----- Data extracts -----
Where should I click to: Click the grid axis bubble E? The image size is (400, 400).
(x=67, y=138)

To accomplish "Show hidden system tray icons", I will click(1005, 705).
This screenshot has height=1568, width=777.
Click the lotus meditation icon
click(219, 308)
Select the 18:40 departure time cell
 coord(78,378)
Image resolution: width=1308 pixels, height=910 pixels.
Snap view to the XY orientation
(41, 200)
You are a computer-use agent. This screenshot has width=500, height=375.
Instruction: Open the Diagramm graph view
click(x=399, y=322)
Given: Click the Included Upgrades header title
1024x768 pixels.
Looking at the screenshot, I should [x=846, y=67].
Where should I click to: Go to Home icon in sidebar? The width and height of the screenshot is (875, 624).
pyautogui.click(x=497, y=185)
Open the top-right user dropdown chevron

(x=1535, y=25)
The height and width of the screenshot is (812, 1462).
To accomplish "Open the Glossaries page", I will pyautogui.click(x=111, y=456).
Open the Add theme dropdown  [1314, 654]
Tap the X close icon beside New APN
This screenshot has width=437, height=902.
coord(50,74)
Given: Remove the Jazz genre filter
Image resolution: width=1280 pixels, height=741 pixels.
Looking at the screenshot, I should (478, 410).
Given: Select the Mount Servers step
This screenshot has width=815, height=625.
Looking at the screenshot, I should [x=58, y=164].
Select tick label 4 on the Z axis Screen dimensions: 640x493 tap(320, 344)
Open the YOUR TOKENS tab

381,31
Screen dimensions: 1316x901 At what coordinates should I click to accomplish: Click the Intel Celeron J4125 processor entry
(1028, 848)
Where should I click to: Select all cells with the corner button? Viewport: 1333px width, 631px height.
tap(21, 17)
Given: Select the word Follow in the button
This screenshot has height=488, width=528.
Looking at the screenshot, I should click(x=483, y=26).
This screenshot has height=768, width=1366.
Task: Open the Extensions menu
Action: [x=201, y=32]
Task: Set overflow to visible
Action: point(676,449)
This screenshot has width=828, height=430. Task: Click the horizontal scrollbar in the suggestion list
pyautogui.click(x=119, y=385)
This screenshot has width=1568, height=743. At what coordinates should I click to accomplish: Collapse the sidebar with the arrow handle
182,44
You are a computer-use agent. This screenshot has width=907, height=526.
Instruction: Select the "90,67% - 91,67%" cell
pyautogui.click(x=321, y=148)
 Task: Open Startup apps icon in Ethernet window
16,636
-----
> **Exercise brief**
If a line in the entries contains "will", copy it.

> **Solution to the exercise**
To accomplish "Show hidden system tray icons", I will click(1005, 705).
To accomplish "Open the Glossaries page", I will pyautogui.click(x=111, y=456).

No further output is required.